Forsyth had done in-depth research for The Day of the Jackal, his thriller about an assassination attempt on de Gaulle. Now he was able to call on that knowledge.

"I thought back to all de Gaulle's bodyguards had let slip - and put together a paper stressing the difference between close-up protection against the madman and the hazard of the long-range sniper.

"I never knew whether he put this paper to Cabinet as his own work, or mine, or that of some anonymous ace known only to him. Probably the last.

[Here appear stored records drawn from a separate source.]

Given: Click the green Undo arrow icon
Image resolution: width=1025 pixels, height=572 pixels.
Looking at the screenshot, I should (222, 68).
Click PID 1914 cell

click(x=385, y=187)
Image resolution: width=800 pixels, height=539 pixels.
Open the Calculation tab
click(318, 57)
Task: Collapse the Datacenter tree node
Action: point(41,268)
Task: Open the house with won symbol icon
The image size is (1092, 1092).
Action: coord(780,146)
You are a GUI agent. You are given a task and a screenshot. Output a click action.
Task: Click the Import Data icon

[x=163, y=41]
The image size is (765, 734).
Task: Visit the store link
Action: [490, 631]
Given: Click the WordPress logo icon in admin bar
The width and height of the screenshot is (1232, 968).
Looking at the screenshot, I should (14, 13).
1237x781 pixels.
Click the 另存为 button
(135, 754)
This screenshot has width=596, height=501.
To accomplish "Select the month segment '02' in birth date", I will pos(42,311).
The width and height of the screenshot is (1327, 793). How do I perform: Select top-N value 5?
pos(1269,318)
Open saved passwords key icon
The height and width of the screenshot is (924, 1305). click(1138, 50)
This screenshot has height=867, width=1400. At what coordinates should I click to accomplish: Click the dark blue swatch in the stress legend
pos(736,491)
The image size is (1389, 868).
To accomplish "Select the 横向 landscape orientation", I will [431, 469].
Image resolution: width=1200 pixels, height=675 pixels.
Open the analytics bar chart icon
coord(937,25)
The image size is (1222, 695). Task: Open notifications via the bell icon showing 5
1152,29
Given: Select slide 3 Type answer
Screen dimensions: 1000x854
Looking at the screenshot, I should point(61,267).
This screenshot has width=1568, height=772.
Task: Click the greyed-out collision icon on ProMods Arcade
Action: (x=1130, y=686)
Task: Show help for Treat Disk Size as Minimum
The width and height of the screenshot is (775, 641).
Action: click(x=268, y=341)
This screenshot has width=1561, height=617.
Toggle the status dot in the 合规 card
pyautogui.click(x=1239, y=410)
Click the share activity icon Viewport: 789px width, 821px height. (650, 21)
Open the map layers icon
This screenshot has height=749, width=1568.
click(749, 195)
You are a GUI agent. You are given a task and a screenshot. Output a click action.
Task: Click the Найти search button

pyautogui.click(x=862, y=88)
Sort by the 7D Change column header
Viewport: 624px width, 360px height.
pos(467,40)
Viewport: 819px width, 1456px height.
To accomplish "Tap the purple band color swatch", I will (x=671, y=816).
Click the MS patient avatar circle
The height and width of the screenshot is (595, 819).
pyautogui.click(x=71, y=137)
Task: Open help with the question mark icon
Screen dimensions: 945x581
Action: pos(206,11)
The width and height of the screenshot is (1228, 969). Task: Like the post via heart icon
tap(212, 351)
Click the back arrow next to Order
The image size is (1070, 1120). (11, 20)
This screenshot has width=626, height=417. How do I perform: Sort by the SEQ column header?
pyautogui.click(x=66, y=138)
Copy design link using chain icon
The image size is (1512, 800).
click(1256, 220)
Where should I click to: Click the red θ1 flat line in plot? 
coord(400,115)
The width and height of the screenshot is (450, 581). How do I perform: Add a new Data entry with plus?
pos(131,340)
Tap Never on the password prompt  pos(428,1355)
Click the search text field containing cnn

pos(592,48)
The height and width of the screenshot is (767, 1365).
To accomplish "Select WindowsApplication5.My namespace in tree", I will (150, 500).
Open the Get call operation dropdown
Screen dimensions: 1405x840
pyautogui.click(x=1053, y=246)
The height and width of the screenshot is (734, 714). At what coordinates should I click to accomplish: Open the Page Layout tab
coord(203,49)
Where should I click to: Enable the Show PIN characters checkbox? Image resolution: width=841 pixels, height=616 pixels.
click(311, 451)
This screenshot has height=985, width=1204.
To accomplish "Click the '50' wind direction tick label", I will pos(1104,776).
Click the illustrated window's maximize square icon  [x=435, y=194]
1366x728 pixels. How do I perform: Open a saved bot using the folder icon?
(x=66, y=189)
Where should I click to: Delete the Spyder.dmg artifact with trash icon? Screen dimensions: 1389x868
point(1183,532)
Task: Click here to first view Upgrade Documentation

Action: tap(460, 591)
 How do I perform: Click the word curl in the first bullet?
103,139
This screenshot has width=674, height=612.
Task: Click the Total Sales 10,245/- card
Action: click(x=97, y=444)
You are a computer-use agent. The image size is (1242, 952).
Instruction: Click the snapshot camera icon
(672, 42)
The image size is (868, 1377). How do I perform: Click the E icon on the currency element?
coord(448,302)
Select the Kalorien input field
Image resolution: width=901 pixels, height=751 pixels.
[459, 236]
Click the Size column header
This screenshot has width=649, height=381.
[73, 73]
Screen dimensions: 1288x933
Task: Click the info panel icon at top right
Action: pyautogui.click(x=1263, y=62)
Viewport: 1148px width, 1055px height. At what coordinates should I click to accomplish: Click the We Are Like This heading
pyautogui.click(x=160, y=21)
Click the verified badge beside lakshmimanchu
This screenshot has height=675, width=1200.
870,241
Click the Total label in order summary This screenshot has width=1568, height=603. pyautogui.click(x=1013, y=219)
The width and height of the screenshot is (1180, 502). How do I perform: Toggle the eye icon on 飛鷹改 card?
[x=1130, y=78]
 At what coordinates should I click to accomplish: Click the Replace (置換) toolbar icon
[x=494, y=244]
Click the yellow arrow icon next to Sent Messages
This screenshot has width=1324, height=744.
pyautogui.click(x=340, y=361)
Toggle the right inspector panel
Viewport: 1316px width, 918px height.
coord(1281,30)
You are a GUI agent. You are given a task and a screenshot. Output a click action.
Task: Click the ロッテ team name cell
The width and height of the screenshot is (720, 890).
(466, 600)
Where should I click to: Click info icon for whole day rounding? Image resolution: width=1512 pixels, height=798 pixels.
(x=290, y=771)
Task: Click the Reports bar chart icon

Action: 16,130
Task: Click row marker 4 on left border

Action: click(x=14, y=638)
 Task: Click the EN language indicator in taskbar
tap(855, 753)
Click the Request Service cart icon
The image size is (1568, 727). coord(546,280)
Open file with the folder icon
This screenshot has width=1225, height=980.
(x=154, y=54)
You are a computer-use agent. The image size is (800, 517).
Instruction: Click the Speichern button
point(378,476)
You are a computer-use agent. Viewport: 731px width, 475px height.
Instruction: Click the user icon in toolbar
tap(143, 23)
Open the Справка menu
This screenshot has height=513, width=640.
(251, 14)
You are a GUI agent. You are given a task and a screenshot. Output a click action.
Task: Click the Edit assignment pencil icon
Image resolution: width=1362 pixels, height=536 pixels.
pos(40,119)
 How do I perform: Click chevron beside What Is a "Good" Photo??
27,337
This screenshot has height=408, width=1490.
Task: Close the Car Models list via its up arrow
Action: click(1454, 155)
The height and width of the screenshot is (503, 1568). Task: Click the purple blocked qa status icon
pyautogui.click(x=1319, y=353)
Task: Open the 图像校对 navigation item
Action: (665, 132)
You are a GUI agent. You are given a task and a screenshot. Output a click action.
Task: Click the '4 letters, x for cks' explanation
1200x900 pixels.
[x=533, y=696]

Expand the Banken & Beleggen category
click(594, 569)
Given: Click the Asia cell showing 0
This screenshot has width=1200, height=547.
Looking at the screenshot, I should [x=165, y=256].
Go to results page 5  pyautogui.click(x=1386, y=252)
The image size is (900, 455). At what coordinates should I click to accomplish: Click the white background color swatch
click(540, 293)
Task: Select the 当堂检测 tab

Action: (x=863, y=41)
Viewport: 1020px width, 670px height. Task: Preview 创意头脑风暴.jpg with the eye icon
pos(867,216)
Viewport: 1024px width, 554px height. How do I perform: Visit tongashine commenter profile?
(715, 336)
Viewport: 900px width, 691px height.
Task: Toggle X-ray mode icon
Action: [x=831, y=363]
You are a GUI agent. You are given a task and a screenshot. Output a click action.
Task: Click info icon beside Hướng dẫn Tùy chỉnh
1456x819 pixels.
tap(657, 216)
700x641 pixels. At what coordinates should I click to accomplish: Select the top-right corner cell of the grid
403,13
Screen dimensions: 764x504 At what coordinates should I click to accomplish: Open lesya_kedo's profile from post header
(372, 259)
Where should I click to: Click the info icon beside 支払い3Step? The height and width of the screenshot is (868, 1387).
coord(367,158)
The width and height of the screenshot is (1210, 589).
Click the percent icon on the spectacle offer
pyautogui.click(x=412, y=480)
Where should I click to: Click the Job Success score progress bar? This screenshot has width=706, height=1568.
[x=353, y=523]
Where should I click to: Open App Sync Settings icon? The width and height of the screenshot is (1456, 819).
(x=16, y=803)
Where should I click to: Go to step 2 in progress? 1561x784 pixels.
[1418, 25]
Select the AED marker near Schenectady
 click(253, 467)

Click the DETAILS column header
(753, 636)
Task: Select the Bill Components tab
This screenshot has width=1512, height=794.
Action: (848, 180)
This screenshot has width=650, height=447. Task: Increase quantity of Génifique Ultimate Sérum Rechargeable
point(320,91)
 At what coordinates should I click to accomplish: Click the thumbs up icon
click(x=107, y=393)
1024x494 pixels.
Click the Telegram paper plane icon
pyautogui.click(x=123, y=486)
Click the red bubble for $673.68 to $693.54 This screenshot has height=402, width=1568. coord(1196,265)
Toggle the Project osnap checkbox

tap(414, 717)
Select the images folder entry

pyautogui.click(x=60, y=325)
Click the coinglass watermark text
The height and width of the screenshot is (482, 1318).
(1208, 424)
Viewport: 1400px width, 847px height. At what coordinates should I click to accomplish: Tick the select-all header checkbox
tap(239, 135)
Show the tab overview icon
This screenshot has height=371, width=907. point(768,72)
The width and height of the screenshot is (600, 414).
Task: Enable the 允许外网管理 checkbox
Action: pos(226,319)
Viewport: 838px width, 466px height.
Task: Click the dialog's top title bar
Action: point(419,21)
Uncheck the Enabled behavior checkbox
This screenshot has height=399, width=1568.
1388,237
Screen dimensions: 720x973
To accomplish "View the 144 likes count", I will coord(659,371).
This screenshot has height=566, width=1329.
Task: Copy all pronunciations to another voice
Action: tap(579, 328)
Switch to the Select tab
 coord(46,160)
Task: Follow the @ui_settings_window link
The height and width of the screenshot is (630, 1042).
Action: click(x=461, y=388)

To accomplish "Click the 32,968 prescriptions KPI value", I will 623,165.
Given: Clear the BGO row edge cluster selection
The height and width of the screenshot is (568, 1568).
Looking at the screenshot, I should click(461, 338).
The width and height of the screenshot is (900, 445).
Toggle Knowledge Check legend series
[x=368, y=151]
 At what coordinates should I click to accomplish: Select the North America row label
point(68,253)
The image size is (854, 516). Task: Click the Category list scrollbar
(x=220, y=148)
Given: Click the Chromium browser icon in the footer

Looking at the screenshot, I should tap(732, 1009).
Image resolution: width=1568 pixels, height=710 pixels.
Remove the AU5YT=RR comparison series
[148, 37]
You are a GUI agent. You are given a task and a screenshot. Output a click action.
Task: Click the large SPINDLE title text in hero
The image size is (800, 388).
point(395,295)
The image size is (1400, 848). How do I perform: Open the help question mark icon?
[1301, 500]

Anyway, the three-day visit of the Pope went off without a hitch, though I noticed a few snipers from the Irish Army perched on the rooftops scanning all the windows opposite."

Haughey tried to return the favour to Forsyth later when his wife became concerned that they might be targeted by the IRA for a kidnapping. Forsyth's two sons had been born in Dublin, in 1977 and 1979.

"In the autumn of 1979 my wife developed an all-consuming fear that something might happen to our two babies," Forsyth writes. This was not an unrealistic fear at the time since the Wicklow home of their friends Galen Weston and his wife had been hit by the IRA, who had earlier kidnapped the Dutch businessman Tiede Herrema.

"So a kidnap attempt on one of the babies was not a complete fantasy at all," Forsyth writes. "It was time to go, and it was my Irish-born wife who was the more adamant for a departure back to England. It seemed courteous to inform our friend the prime minister (Taoiseach). Without explaining why, I asked for an interview at his office in Kildare Street.

"He greeted me warmly but somewhat puzzled. When the door was closed I explained that we were leaving and why. He was horrified and asked me to stay. I made clear the decision was made."

In an attempt to convince Forsyth to stay, Haughey offered to make him a Senator, thereby making him more Irish (Forsyth's grandfather was from Youghal). Forsyth says he thanked the Taoiseach, but declined.

"Accepting the reality he led me out of his office and then down the length of the long hall to the street door, his arm round my shoulders. Doors popped ajar as open-mouthed senior civil servants looked out to see their premier draped round a Britisher, never seen before or since.

"A few days later I had one last call from him. It was to give me his word that not a single IRA man in the country would dare raise his hand against me or my family. The only way he could have known that was if he had given a flat order to the army council of the IRA. Not many men could do that."

In April 1980, Forsyth moved back to live in England.